On the other end of the spectrum from greed is generosity. You might even say, “Generosity is the root of all good.” It is with generosity that we strive to alleviate or ameliorate the ills of the world. Those ills may be large ones like global climate change, habitat loss, poverty, hunger and war. On a national or global level, the generosity of individuals must be scaled up and managed by non-governmental organizations in order to have an impact.  And while supporting these organizations is certainly worthy, individual generosity can have an important and often more immediately tangible effect on local problems. 

 

Westside is full of generous people. Some members are very active in the large organizations that are working on problems at the national or global level. On the local level, as I have written before, our members donate many, many volunteer hours and their expertise to support Westside. Some people pick up a few items for the food banks Westside supports every time they go to the grocery store. Others provide items and events for the annual fall auction. Even those who remember to mention Westside when donating items to KARM enable Westside to provide KARM gift cards to individuals moving from incarceration to sober living.
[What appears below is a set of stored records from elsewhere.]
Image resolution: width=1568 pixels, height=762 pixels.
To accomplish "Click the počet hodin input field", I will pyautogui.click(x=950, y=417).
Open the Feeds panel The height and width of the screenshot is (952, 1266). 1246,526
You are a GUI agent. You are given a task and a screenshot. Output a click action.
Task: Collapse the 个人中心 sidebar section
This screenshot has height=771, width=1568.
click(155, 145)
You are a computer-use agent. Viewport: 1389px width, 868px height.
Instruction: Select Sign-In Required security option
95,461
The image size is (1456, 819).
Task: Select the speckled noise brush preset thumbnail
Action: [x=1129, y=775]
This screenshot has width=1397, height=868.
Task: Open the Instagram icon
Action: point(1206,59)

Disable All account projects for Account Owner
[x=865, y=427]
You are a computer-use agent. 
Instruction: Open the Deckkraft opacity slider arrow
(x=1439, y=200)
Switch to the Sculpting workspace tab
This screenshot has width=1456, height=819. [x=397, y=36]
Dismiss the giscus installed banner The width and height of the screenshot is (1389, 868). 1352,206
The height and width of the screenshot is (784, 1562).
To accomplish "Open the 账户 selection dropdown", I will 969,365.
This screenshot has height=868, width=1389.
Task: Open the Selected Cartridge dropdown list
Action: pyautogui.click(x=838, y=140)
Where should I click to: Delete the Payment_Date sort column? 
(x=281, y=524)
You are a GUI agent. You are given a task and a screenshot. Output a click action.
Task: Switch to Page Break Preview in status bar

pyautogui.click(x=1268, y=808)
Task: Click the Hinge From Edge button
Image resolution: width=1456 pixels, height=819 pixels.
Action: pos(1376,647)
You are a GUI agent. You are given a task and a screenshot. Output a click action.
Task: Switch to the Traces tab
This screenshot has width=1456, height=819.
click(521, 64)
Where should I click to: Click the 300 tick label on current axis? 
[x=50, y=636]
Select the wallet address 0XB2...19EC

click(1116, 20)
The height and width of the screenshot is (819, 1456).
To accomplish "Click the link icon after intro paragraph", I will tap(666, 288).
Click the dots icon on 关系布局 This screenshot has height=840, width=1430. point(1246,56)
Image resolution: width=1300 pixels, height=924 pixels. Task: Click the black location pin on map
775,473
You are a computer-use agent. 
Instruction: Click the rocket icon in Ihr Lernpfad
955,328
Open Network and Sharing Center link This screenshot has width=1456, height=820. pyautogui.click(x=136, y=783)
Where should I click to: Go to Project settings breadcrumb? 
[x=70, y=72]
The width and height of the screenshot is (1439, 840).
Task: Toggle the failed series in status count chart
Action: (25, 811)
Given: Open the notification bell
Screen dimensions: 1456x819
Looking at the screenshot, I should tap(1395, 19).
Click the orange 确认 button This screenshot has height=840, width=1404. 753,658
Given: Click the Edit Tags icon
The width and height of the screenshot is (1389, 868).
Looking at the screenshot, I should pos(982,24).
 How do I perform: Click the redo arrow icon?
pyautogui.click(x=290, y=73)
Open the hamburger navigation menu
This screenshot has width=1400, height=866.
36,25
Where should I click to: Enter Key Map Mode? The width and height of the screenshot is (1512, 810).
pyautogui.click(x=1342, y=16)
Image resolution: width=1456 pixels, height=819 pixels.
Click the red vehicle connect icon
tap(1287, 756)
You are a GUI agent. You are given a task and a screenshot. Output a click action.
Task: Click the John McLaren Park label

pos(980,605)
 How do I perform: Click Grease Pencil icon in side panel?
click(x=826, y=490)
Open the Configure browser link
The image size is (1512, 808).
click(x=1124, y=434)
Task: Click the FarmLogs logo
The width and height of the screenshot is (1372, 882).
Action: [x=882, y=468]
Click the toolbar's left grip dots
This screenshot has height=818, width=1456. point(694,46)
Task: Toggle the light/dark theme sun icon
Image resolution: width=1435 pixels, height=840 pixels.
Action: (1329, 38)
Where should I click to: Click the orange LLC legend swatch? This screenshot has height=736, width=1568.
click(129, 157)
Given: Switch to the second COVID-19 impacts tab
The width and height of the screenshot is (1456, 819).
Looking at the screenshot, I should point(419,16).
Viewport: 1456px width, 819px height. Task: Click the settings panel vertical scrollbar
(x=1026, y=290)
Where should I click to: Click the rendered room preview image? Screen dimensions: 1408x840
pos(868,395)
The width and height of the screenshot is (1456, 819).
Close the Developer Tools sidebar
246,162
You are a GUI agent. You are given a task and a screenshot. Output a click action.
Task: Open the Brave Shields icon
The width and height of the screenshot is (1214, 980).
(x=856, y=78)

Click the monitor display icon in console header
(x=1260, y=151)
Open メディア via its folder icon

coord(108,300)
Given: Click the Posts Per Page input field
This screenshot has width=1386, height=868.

Some give their time to reach out to people in our community who need rides to Sunday services or appointments or just caring and companionship. 

 

All of these things are wonderful and contribute greatly to making Westside the place we love.  They are necessary but not sufficient in themselves to ensure that Westside can thrive and continue to be that place. This requires financial support, too. As you know, the motto of this year’s annual canvass is “Giving Green to Thrive.” Just like the burgeoning trees and flowers, the canvass “green” is growing thanks to the pledges that have come in. But we’re not quite there yet. The Board of Trustees will be formulating the final budget at its meeting on May 5th.  We are hopeful that we will not be spending our time at that meeting deciding what needs to be cut.